(Records in a dataset)

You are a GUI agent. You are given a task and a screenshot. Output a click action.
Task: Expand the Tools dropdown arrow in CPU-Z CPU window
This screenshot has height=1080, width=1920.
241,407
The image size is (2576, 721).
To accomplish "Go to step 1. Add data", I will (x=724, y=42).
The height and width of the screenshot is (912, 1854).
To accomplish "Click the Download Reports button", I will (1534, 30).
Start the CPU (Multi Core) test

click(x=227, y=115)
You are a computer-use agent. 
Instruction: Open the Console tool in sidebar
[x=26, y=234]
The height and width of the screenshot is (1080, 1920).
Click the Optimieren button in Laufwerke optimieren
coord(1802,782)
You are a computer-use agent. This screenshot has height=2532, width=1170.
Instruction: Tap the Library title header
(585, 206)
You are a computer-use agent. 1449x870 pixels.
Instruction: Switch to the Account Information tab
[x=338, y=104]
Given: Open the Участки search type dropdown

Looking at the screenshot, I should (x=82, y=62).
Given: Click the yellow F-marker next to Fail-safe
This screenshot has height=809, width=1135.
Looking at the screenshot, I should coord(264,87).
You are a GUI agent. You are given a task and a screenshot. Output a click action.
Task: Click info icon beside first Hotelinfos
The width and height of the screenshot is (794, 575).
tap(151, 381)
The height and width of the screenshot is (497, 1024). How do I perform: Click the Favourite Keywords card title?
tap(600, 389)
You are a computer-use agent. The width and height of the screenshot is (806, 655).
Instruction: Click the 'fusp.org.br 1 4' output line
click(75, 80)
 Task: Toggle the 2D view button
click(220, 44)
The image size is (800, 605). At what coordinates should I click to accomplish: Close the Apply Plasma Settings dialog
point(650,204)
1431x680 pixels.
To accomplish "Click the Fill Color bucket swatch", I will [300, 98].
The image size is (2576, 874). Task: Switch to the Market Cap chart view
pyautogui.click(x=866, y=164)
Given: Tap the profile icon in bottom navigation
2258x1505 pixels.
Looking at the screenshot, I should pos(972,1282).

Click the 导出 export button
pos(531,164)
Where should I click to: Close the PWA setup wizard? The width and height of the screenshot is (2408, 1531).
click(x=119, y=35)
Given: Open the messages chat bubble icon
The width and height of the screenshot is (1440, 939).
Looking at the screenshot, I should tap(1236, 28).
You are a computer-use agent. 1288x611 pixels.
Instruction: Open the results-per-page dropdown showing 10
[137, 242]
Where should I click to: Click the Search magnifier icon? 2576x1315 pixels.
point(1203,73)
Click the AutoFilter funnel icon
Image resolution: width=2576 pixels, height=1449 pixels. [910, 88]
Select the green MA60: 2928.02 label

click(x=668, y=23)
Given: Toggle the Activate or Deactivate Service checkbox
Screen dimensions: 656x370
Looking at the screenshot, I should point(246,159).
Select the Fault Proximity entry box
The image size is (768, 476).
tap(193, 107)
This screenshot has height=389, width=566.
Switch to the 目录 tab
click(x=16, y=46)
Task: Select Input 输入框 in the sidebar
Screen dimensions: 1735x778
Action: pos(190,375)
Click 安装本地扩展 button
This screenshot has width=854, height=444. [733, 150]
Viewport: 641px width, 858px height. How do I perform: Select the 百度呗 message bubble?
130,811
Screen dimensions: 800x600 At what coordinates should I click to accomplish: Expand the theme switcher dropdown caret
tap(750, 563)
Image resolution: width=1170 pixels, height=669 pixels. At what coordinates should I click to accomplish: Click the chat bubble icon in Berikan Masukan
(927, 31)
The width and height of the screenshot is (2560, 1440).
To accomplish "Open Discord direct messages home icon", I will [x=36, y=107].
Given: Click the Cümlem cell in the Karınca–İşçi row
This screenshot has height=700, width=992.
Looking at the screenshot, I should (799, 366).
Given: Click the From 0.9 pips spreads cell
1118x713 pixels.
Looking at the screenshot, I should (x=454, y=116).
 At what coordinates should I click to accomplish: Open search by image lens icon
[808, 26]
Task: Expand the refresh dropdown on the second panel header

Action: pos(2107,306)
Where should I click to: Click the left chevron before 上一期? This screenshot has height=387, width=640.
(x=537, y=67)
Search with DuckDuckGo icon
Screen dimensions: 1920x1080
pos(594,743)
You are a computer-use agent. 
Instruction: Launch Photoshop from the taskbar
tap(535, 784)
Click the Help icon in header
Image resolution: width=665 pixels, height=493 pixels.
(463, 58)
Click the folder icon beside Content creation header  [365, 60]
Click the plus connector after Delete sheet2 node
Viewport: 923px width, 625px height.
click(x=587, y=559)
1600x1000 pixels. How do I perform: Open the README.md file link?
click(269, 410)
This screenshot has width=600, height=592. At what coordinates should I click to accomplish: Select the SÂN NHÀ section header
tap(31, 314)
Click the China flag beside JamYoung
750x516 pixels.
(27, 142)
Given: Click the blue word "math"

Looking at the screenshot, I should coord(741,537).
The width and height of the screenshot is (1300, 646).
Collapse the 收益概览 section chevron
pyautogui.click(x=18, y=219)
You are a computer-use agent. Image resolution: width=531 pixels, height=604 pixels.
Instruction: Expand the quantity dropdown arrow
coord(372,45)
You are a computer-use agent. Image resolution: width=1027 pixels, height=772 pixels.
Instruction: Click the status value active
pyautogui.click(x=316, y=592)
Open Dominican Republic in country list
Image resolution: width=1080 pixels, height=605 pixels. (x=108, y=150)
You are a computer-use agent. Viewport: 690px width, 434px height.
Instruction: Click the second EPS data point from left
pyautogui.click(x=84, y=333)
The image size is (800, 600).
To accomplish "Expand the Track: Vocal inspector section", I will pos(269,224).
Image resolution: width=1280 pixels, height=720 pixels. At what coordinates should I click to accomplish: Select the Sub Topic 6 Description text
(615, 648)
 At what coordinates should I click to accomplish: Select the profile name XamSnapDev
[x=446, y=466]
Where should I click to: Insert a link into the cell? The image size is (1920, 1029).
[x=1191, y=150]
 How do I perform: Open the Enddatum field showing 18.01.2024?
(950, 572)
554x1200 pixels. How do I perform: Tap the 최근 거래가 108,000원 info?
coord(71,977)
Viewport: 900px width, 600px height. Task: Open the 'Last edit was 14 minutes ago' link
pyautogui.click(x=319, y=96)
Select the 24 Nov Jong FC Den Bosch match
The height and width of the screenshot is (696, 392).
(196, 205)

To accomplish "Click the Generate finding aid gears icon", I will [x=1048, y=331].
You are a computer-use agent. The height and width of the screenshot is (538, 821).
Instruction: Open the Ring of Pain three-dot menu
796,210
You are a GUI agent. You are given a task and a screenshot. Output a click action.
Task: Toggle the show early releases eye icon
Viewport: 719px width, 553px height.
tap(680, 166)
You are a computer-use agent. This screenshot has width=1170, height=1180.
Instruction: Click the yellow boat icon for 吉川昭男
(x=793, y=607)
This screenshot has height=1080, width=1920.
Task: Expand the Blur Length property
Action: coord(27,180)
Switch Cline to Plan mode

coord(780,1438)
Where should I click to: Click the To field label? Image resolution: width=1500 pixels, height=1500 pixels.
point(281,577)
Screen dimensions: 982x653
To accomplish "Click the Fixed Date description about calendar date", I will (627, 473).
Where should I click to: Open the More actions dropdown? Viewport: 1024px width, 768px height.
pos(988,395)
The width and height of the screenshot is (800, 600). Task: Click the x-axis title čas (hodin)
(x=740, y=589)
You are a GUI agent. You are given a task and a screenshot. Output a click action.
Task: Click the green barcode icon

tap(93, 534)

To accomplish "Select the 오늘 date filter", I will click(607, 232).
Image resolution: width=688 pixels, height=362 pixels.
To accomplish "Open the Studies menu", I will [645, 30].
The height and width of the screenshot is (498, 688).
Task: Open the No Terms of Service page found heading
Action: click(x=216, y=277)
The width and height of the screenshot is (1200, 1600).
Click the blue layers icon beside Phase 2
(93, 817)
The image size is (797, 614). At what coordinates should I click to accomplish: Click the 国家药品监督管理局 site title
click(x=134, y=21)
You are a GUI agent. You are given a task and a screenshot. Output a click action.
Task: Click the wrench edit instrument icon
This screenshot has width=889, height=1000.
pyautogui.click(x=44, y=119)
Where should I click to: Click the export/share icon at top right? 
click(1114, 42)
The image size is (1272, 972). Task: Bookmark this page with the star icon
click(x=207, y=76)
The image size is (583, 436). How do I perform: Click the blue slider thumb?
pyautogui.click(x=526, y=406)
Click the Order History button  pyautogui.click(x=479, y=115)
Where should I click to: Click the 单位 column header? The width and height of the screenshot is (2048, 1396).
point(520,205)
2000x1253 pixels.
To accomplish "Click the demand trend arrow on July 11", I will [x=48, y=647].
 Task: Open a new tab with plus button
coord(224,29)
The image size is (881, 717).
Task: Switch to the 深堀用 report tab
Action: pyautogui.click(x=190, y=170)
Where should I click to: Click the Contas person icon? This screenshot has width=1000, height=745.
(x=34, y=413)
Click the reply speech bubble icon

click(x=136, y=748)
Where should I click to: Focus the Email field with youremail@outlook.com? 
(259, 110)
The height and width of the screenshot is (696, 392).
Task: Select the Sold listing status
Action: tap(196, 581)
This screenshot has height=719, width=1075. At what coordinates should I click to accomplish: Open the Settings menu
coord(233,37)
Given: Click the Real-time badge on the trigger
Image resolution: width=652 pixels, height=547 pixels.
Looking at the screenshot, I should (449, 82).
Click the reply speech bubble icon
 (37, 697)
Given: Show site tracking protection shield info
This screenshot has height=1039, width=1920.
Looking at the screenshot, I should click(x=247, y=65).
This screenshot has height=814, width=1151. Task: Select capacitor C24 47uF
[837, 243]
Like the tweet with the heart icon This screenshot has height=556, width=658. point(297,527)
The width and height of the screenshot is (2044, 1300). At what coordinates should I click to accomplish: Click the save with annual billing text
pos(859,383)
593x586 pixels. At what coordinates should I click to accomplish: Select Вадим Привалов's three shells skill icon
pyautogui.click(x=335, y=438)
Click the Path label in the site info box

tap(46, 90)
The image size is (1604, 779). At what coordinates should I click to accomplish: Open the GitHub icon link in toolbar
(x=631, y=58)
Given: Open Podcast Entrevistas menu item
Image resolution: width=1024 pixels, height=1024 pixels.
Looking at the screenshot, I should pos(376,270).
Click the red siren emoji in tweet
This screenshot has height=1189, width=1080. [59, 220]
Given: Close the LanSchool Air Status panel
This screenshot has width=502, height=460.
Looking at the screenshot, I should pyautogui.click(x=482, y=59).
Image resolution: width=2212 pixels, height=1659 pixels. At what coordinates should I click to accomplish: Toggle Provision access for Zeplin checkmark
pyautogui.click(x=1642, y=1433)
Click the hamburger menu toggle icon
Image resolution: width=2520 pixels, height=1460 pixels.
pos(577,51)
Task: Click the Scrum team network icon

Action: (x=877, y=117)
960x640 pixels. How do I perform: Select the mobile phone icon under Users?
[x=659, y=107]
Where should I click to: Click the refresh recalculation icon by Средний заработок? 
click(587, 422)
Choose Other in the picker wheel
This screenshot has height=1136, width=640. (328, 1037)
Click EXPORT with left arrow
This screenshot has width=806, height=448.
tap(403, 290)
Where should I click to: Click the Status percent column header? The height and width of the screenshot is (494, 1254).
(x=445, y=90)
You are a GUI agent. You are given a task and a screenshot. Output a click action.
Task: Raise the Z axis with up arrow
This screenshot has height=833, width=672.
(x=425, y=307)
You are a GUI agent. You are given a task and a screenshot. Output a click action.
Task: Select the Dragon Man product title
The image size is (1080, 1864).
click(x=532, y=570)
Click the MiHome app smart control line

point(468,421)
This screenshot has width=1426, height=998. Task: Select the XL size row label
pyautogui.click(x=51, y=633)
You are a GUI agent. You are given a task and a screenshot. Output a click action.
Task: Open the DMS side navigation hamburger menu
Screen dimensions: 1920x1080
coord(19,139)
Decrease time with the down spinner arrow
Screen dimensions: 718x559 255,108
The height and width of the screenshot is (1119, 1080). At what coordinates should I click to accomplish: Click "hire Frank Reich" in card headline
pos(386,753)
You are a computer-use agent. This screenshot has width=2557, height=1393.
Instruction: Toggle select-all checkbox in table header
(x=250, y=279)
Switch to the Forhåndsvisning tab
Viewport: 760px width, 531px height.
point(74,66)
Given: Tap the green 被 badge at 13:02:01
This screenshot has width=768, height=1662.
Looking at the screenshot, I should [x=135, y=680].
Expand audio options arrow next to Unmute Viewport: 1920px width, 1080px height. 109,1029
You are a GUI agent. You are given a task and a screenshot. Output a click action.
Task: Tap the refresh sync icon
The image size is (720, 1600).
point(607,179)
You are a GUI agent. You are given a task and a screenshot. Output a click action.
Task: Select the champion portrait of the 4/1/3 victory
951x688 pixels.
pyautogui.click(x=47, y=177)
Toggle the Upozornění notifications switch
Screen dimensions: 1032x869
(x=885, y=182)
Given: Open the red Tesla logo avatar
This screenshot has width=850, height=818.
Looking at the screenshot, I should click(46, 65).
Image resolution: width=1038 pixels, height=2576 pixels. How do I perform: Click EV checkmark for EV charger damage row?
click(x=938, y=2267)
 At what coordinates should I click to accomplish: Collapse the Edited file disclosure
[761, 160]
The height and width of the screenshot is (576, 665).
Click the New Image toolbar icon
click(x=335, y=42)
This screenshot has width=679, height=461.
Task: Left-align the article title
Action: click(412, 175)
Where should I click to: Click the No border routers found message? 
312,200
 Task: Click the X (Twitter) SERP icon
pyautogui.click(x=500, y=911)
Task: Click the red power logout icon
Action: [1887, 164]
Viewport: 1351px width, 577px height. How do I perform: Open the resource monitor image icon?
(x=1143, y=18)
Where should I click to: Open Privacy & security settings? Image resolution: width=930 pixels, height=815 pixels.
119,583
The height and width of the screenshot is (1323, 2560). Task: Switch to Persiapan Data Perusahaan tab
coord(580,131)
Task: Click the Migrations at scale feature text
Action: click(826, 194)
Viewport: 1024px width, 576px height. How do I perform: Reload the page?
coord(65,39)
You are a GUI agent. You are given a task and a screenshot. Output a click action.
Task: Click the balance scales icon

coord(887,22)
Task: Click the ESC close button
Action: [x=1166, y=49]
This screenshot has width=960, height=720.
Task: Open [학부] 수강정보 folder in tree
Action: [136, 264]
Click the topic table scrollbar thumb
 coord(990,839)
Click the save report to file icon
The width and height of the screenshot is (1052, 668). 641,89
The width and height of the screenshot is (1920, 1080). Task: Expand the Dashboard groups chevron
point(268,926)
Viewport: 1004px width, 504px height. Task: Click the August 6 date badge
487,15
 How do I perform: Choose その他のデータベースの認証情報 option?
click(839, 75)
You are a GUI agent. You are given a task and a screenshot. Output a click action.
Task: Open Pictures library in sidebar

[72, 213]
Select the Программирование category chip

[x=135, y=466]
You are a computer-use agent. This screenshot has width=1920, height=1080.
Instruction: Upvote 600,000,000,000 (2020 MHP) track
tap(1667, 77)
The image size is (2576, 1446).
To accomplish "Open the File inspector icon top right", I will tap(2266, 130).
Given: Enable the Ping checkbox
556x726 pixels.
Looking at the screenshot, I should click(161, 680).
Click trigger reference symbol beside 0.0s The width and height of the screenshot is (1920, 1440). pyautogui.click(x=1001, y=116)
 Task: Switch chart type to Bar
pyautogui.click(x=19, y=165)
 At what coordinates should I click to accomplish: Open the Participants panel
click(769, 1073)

* [PROBLEM DETAILS] Please quote everything from the line containing "Given: Click the From 0.9 pips spreads cell" down to the line containing "Action: pos(2107,306)", both of those lines included.

* [SOLUTION FOR THIS PROBLEM]
Given: Click the From 0.9 pips spreads cell
1118x713 pixels.
Looking at the screenshot, I should (x=454, y=116).
 At what coordinates should I click to accomplish: Open search by image lens icon
[808, 26]
Task: Expand the refresh dropdown on the second panel header

Action: pos(2107,306)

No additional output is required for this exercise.